Can you post pictures ? Is it have colored wires coming out ?


----------



## HIgh Order (Jul 12, 2021)

of the box side? (I don't have a battery.)

These plug into what appear to be a charging board. A wall wart also plugs into this board.


----------



## P Smith (Jul 25, 2002)

Well, perhaps, if you could dismantle old non-working battery ...
https://manualzz.com/doc/13056584/replacement-birdog-ultra-battery-replace-your-older-birdo...
What the pinout will give you ?


----------



## HIgh Order (Jul 12, 2021)

Thanks! I saw that ad, too. No real response from any of the contact information though.

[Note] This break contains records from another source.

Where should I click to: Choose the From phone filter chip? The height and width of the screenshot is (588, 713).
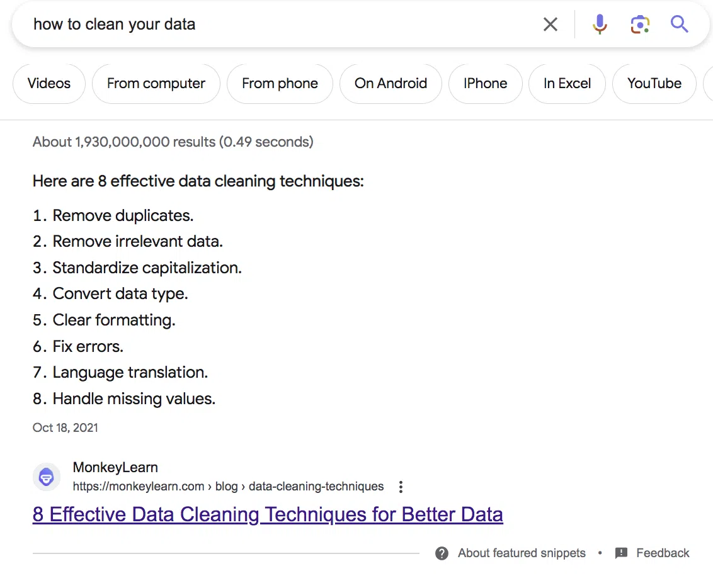280,84
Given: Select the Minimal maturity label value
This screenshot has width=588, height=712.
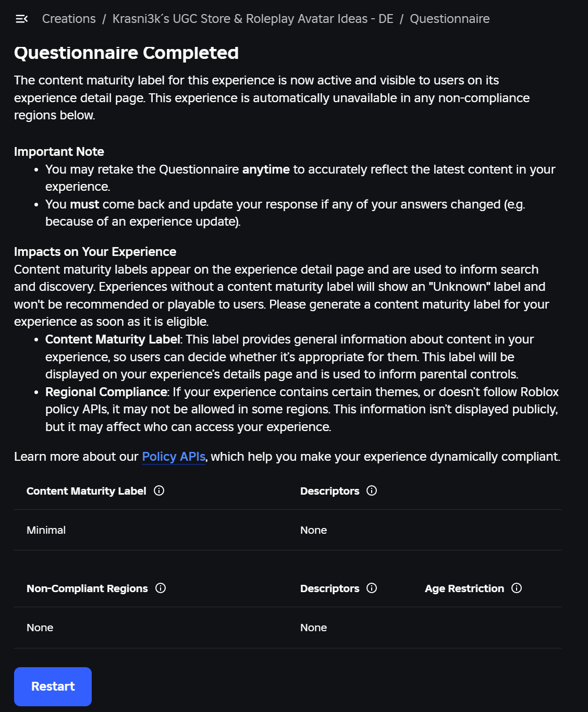Looking at the screenshot, I should tap(46, 530).
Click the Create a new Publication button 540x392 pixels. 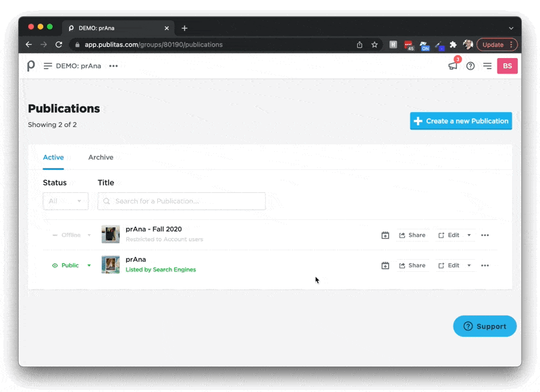pos(460,121)
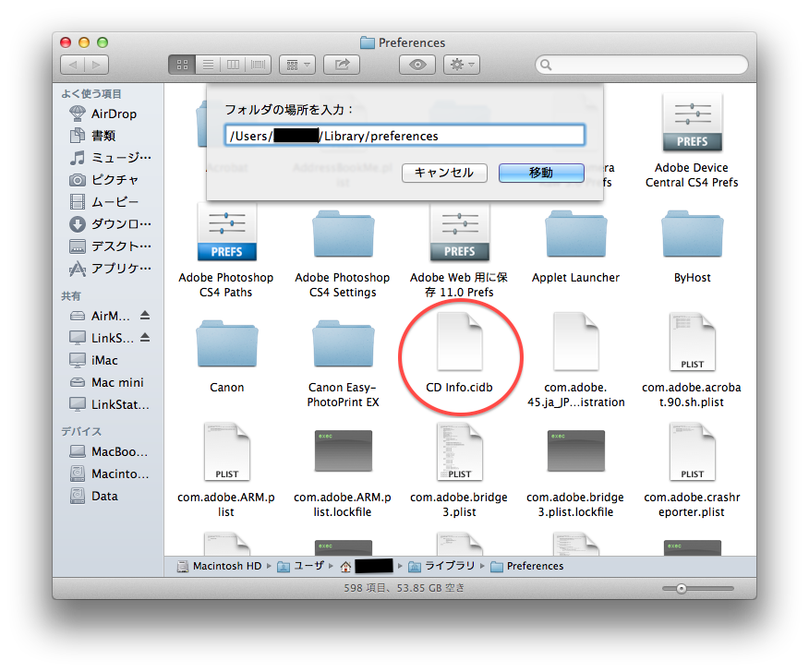
Task: Switch to icon view mode
Action: pos(182,65)

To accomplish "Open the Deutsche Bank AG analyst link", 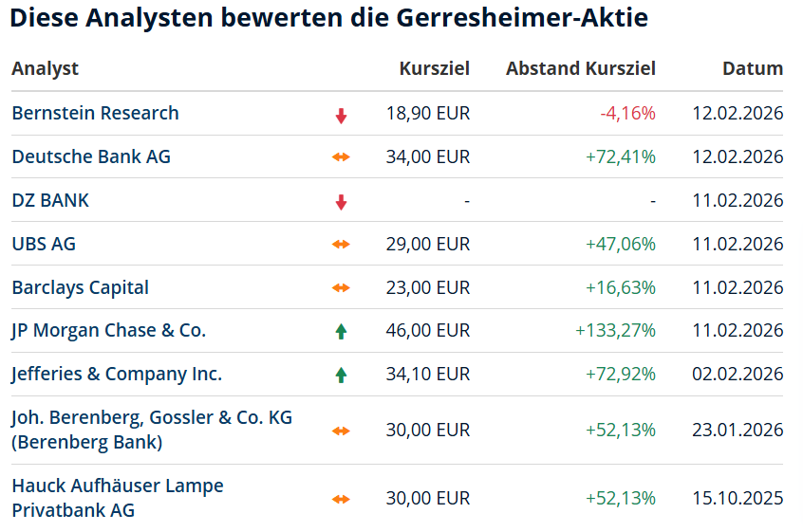I will coord(91,156).
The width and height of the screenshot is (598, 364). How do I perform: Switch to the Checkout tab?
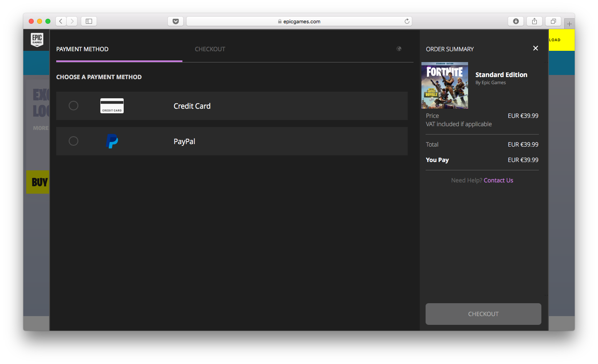210,49
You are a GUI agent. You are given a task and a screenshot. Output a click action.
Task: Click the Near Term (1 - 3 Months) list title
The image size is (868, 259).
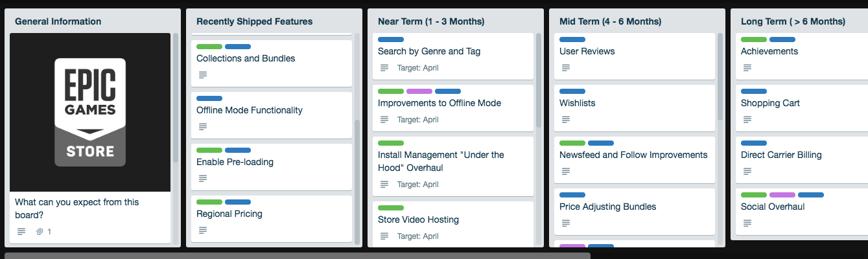coord(431,21)
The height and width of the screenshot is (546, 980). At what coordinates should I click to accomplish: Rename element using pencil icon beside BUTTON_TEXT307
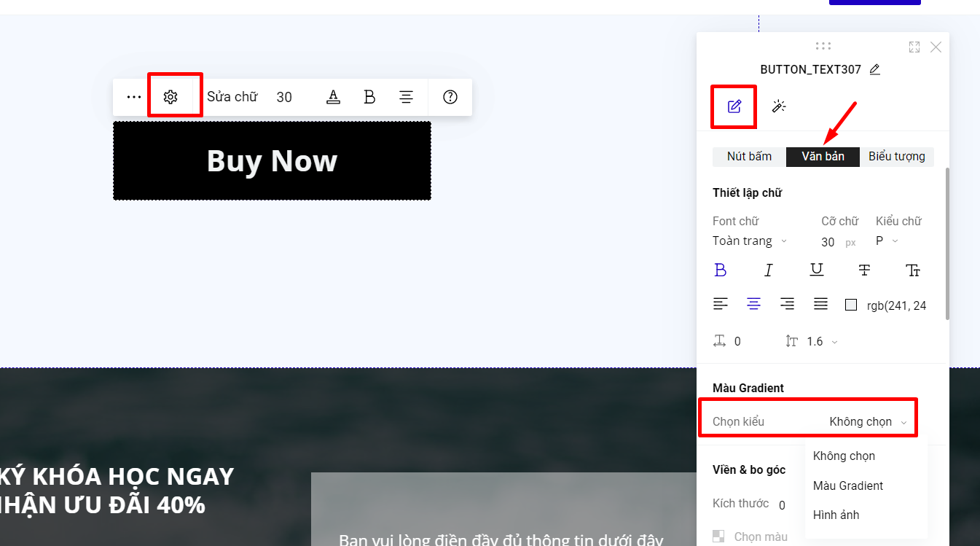click(x=875, y=70)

Sadly, I don't have the battery, I bought this as-is, and thought I'd fix it. Knew I'd have to build a battery pack, but had no idea I'd have to chase the layout!


----------



## P Smith (Jul 25, 2002)

perhaps you could find someone with it and do your non-invasive measures


----------



## HIgh Order (Jul 12, 2021)

No one I've reached so far has even seen one in forever, lol. But thanks for trying!


----------



## P Smith (Jul 25, 2002)

well, I see only one way out - buy old cheap battery to dissect it


----------



## HIgh Order (Jul 12, 2021)

Have you seen one of those?  People have offered to sell me the battery either at great expense, or they say they'll throw the receiver it is attached to for free LOL!


----------



## P Smith (Jul 25, 2002)

I'm working "pro bono" with notebook's batteries last year... there are a few smart batterie's Analyzers on a market; they could read a lot of info via SMBus/I2C/etc.
I'm itching to tear apart some BirDog's battery to see if there is a control PCB, what cells used [18650 ? - *four !*], how they connected [2S2P ? - nope, *4S1P ! 3.7V x 4 = 14.8V*]?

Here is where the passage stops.